● **What to work on**: Go through the data below and copy it exactly, skipping every picture.

● **Data excerpts**:
==============================

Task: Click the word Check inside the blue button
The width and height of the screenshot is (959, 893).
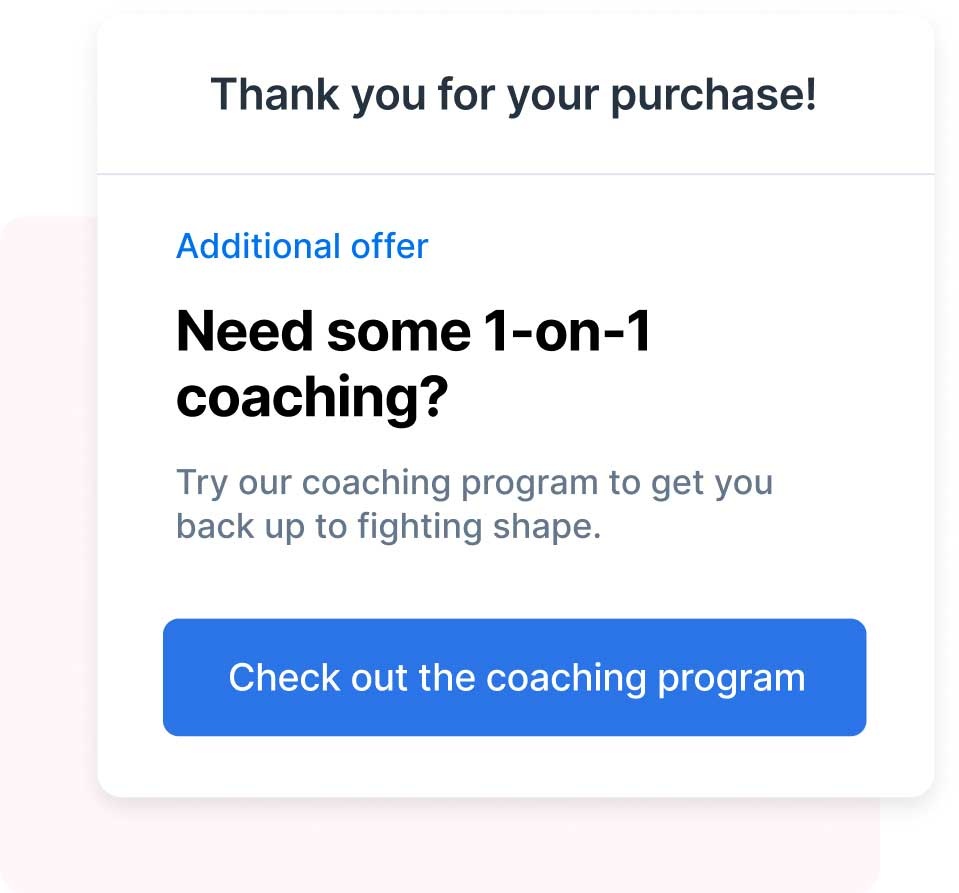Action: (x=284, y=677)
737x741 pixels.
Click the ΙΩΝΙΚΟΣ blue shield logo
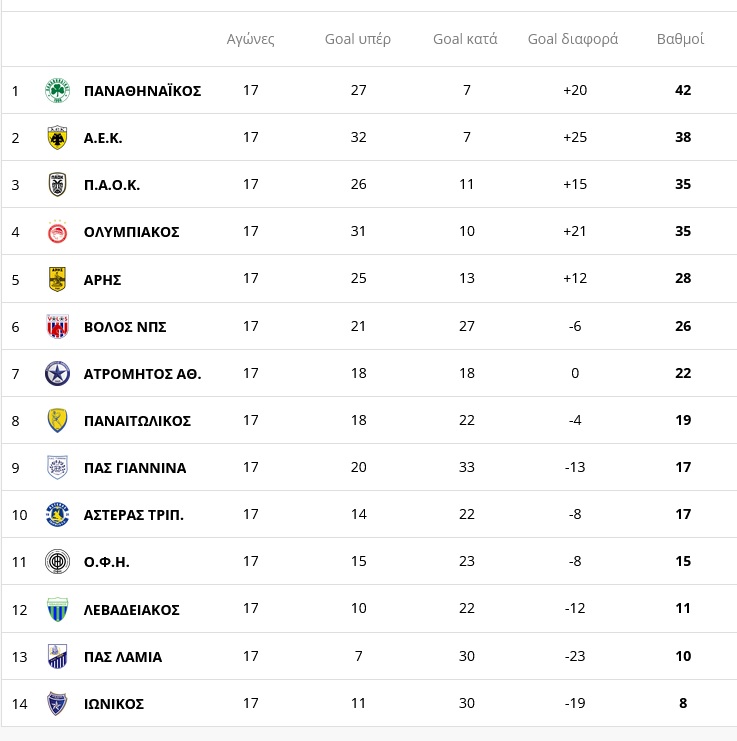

==============================

● **Answer to the exercise**:
Task: Click the word Check inside the blue button
The width and height of the screenshot is (959, 893).
Action: (x=284, y=677)
737x741 pixels.
Click the ΙΩΝΙΚΟΣ blue shield logo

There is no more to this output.